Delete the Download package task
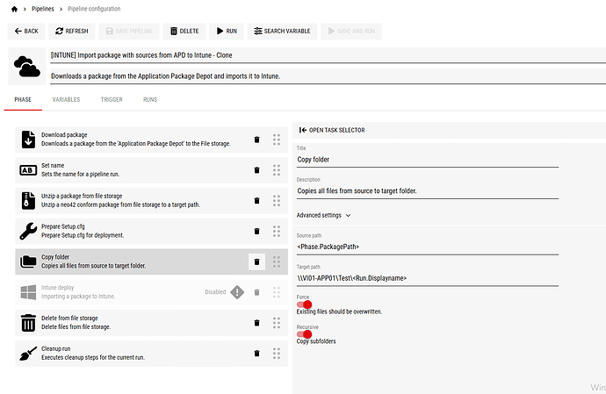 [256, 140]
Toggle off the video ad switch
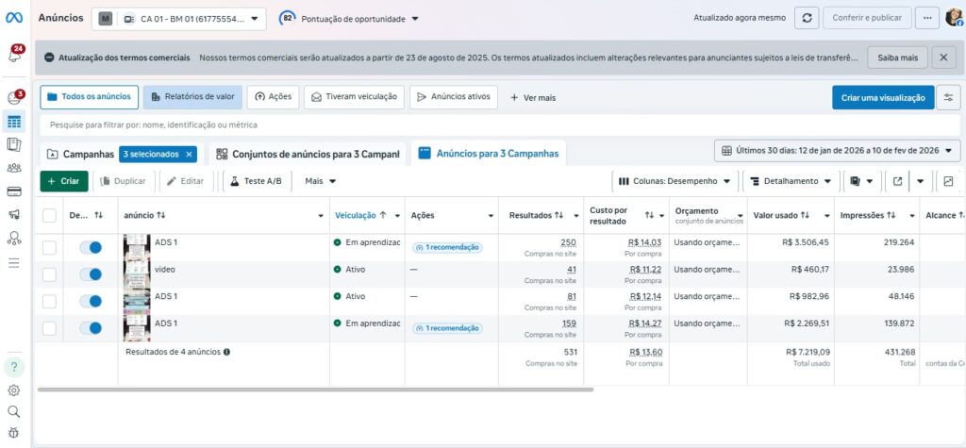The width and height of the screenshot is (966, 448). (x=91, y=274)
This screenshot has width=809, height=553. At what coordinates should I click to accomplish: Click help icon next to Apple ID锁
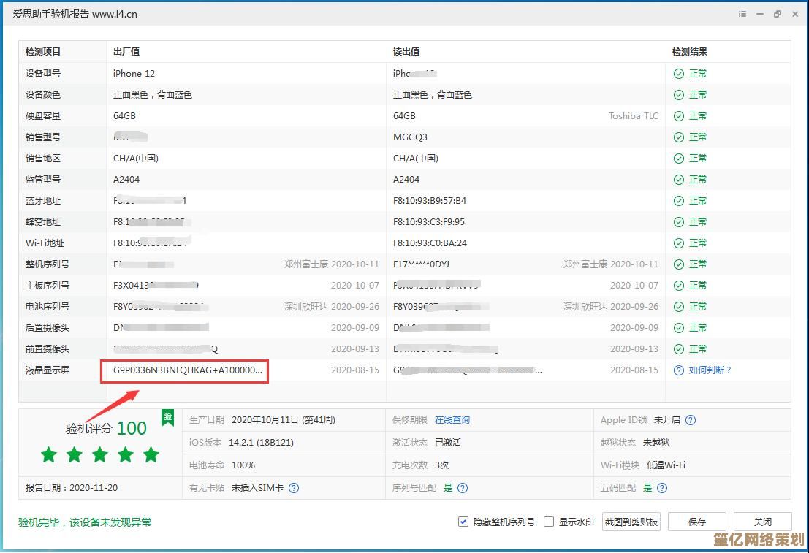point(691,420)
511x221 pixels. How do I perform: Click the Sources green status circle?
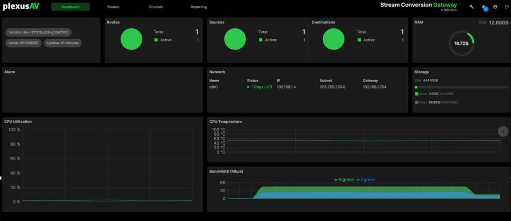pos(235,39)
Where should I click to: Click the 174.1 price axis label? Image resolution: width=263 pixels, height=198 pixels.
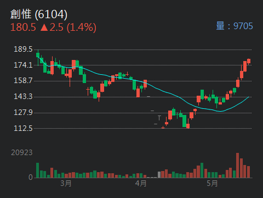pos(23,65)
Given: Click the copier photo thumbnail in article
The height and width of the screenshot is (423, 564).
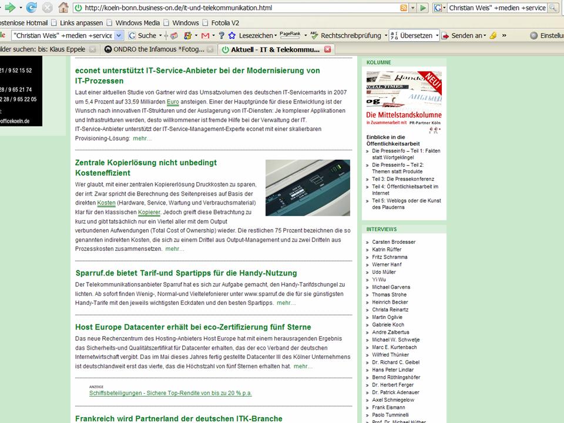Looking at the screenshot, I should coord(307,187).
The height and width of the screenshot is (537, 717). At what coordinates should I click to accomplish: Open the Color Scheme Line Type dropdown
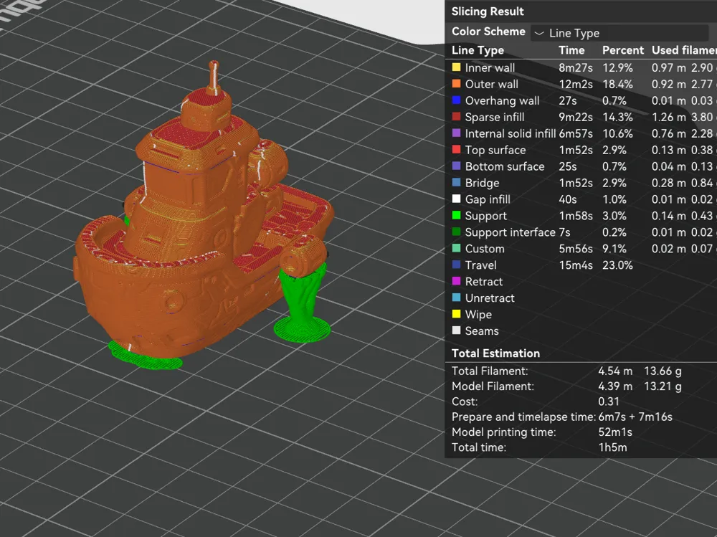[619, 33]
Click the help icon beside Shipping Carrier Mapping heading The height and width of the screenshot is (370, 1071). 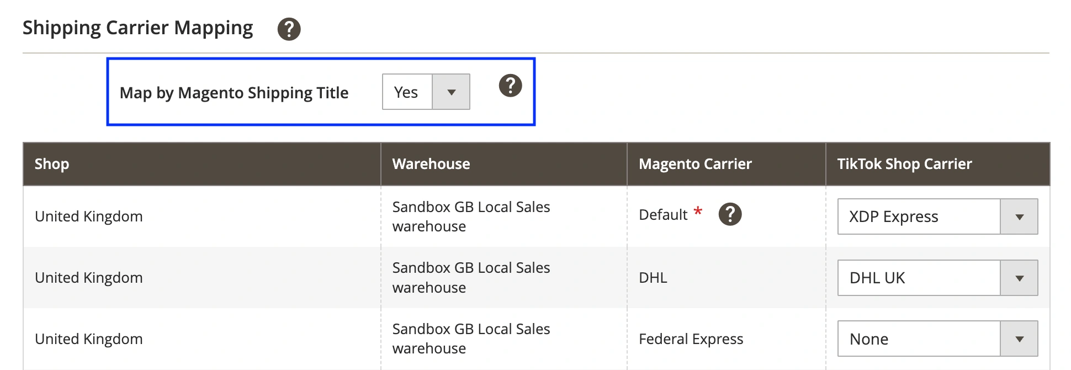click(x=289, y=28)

Problem to solve
Above are records with pictures. Reproduce exactly only the lines from the line with "This screenshot has" through the line with "Given: Click the", both ends included, and leave the pictures out.

Output
This screenshot has width=809, height=553. At what coordinates should I click to accomplish: Click help icon next to Apple ID锁
point(691,420)
511x221 pixels. How do I perform: Click the Sources green status circle?
pos(235,39)
Where should I click to: Click the 174.1 price axis label? Image resolution: width=263 pixels, height=198 pixels.
pos(23,65)
Given: Click the copier photo thumbnail in article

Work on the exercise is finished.